What to produce ▸ From the data below, return all lines holding the string "inside".

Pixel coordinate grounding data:
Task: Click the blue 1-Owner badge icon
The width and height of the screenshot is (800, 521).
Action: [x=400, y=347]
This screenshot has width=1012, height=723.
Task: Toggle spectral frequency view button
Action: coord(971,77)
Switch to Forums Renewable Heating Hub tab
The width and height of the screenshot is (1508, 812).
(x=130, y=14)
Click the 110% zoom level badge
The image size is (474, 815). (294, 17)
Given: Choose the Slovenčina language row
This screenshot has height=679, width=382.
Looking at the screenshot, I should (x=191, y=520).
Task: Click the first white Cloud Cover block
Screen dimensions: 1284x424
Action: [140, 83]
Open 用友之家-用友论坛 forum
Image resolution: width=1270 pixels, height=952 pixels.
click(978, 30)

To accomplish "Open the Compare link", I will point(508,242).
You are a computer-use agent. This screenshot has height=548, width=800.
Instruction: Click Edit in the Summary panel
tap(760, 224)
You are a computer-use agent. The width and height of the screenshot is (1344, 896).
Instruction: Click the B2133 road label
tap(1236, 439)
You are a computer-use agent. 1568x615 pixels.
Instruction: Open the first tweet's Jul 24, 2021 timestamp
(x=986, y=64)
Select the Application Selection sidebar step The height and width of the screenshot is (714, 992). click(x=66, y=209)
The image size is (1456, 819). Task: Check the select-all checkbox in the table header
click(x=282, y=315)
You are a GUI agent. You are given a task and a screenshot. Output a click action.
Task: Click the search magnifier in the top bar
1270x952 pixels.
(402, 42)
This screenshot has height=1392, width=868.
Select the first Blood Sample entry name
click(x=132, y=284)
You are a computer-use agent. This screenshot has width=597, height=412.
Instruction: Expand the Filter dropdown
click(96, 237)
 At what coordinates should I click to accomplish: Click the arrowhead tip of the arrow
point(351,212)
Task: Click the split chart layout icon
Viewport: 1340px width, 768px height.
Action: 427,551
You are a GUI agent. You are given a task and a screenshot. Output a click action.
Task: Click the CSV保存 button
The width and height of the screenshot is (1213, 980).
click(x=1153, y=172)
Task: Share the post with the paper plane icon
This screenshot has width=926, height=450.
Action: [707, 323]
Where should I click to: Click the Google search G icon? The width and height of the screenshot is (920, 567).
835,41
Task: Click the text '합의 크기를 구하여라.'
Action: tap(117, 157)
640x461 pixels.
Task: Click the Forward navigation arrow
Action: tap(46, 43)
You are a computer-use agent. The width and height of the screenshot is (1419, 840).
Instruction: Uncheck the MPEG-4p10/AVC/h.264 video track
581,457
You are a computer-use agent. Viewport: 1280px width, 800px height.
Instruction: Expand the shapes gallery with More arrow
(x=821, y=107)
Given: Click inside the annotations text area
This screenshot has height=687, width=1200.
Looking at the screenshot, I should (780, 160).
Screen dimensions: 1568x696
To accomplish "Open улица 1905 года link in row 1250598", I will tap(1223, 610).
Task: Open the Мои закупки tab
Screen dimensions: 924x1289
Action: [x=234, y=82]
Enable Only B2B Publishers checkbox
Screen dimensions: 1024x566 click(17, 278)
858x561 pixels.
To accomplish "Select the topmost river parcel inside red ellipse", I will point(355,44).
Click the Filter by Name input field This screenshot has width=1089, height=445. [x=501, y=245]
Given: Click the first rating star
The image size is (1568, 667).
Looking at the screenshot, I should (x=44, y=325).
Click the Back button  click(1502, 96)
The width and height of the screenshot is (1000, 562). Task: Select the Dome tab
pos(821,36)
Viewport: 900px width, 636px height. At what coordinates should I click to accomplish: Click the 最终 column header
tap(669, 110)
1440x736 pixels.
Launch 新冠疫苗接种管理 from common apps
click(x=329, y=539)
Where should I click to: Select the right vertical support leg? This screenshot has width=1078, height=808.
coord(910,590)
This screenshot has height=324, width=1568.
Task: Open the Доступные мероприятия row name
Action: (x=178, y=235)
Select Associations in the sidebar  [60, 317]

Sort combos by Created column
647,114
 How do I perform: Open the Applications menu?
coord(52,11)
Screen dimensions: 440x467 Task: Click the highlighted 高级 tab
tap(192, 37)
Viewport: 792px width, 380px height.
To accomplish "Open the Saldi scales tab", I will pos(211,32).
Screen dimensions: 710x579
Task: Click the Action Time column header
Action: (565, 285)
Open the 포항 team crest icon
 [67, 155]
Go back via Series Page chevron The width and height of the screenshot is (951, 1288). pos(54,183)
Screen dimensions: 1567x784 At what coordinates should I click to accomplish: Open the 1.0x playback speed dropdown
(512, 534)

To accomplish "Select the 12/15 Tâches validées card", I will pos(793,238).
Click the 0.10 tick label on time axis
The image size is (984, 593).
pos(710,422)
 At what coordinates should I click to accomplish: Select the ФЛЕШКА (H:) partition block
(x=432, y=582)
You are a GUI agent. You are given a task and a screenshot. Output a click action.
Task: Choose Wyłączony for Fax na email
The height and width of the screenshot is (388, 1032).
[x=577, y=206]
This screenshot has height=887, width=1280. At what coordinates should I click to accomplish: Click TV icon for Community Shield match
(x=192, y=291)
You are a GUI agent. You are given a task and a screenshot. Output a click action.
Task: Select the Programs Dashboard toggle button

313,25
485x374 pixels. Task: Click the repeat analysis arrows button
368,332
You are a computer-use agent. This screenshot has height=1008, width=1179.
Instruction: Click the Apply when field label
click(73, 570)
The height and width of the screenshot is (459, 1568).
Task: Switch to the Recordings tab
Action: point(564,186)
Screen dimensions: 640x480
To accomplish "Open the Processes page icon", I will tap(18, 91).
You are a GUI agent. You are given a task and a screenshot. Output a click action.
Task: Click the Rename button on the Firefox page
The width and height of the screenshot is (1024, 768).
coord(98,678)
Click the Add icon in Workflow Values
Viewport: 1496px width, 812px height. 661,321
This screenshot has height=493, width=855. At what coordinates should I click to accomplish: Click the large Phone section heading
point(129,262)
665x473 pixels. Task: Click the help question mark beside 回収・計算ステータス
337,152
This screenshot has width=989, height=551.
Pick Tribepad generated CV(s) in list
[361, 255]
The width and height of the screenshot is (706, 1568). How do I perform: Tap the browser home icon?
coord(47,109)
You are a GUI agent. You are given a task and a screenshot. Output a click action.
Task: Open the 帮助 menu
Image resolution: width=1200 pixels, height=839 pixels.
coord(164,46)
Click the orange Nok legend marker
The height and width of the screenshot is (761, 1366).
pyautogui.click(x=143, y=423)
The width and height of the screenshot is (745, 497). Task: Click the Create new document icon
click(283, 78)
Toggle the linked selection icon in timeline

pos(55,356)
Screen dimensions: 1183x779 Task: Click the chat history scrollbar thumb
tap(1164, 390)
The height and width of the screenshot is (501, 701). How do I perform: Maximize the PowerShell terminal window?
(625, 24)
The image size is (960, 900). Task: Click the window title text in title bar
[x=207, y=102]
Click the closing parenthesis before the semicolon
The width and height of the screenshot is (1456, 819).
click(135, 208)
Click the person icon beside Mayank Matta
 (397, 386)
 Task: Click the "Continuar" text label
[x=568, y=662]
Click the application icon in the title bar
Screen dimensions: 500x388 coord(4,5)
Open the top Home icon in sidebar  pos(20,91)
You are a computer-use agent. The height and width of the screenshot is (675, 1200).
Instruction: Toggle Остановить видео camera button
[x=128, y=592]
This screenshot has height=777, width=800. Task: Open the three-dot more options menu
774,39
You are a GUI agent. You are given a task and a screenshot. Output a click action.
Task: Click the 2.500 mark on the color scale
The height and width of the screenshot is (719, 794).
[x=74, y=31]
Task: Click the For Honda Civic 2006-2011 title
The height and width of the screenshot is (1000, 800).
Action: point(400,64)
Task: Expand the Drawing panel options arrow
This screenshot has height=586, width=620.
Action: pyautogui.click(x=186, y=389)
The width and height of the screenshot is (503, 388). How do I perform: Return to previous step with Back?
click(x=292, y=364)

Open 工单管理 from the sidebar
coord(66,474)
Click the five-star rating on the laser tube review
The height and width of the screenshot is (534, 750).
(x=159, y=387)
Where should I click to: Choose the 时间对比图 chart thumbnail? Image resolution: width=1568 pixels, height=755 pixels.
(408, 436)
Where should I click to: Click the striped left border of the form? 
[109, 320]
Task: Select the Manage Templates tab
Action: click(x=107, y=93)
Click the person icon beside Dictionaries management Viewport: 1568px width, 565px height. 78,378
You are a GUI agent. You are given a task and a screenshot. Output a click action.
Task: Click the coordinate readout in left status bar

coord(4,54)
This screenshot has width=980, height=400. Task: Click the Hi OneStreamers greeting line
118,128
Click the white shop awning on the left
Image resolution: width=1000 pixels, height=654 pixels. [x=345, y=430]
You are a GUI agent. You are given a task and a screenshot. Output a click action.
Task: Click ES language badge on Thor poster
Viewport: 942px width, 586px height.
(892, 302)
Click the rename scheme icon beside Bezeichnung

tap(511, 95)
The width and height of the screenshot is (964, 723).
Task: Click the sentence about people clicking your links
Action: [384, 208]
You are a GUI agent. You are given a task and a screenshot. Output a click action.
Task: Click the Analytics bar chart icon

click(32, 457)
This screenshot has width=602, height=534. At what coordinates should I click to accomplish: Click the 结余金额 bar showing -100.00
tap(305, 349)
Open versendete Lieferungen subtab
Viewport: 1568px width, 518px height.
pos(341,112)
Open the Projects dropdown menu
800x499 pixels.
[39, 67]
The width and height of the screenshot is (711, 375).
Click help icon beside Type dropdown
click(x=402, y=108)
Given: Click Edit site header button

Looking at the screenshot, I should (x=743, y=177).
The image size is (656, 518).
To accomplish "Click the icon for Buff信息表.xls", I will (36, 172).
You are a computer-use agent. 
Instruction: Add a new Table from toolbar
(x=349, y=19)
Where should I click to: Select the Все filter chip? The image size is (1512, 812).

Exercise solution ▸
Given: Click inside the annotations text area
To accomplish "Select the topmost river parcel inside red ellipse", I will point(355,44).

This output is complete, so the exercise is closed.